Monday, December 12, 2005

Abortion Psychological Impact

Though not a double-blind study (obviously impossible for reasons stated in the article), in my clinical experience, post-abortion women have serious psychological stress long term afterwards--often decades afterwards. No woman has ever said that she regretted having her child (again, not a scientific study, but evidence, nonetheless). Many women have regretted marrying the ding-dong who fathered the child and that caused stress, but this strays somewhat from the topic.

The main times it is difficult for a woman who aborted:

  • When trying to get pregnant
  • When pregnant with a wanted child
  • When parenting a teenager
  • When sick (with cancer or some other disabling disease)
If she's having trouble getting pregnant or can't get pregnant, she will forever rue the child that could have been.
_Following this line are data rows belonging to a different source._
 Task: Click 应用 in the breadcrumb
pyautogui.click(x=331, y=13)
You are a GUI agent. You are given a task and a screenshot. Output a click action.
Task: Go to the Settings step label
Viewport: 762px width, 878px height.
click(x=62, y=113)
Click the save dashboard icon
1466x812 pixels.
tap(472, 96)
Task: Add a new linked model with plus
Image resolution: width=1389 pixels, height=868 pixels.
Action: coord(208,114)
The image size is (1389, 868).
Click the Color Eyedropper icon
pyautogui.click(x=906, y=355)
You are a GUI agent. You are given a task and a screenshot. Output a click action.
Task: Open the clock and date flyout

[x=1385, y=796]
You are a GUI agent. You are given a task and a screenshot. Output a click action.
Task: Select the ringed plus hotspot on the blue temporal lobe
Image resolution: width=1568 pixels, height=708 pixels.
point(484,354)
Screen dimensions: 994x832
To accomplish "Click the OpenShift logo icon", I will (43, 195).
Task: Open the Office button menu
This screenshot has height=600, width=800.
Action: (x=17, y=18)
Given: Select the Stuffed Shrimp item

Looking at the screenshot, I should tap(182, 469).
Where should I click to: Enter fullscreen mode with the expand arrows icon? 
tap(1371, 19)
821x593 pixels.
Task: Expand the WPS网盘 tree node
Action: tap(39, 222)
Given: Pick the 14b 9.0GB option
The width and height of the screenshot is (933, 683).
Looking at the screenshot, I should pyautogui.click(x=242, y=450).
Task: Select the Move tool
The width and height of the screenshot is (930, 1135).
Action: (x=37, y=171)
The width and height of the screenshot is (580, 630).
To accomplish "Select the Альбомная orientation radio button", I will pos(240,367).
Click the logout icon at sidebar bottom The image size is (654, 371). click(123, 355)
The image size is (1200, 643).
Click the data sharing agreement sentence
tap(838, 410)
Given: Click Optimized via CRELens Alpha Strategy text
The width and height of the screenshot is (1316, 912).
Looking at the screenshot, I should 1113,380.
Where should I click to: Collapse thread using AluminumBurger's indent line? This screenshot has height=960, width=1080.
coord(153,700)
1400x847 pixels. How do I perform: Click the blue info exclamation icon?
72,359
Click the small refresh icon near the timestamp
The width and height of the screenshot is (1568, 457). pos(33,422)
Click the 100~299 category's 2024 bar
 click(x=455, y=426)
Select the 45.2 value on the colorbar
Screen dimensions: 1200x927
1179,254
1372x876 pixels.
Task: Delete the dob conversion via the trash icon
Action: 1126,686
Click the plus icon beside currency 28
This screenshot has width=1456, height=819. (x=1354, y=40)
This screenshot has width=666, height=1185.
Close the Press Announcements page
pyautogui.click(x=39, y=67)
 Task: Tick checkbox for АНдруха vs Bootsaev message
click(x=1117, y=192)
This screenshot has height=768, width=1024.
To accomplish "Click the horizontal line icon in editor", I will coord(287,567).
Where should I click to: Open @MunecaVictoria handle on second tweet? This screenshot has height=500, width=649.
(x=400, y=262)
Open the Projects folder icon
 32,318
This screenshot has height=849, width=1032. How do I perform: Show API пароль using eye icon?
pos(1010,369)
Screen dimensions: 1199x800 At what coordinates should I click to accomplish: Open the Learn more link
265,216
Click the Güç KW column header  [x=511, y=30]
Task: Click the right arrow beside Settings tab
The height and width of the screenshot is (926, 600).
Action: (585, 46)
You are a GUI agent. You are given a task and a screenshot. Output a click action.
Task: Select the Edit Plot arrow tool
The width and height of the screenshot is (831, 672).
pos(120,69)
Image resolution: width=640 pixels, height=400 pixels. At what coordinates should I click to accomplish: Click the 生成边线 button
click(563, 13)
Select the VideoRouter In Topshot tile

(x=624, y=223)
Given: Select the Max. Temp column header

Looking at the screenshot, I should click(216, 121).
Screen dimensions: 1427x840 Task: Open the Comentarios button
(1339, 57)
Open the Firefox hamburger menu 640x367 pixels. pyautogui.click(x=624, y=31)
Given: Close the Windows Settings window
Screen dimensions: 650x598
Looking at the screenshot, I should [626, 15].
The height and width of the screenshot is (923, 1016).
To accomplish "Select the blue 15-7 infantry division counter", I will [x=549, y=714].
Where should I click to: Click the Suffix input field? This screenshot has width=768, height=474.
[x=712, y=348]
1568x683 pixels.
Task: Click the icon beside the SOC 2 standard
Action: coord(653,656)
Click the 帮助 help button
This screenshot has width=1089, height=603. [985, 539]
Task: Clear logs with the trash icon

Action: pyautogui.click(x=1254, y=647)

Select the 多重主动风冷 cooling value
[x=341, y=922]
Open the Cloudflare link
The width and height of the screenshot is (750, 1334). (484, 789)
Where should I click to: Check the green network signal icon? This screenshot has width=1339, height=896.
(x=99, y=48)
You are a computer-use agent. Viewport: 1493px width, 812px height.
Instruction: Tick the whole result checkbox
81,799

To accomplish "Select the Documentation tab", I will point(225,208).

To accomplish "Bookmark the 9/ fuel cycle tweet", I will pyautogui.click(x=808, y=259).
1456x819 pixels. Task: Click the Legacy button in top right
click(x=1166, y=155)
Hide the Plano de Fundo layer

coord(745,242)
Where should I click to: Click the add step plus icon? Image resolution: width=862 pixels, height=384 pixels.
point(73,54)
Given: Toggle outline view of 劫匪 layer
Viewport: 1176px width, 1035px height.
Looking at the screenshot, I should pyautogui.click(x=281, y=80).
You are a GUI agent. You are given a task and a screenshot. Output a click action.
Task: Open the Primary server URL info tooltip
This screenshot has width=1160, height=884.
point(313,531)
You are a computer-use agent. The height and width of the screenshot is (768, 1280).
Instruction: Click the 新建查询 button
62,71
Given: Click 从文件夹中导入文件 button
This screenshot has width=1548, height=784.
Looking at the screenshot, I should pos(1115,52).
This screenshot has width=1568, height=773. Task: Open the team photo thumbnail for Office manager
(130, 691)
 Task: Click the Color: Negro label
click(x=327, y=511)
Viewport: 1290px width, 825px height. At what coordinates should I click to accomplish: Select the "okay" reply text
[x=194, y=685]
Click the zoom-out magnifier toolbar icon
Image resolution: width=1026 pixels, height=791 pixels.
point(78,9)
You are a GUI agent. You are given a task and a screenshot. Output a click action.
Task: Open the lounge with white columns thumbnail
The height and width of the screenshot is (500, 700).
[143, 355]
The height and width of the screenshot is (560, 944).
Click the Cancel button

When she is pregant, worries of guilt tend to resurface. When she has a teenager, especially if her belief system has changed and even if it hasn't, she must decide whether to bring this chapter of her life into the conversation. And finally, when any person is deathly ill, they often wonder why. More than one patient has struggled with self-forgiveness when enduring cancer over what they now consider sin.

As an aside, only one woman that I've known to have an abortion, was not in some way coerced or pressured by a man to do so. Again, not a statistical sample, to be sure.

Bottom line, these women all felt and many continue to feel shame, distress and sadness years down the road. Abortion is not universally the "freeing procedure" it has been billed to be.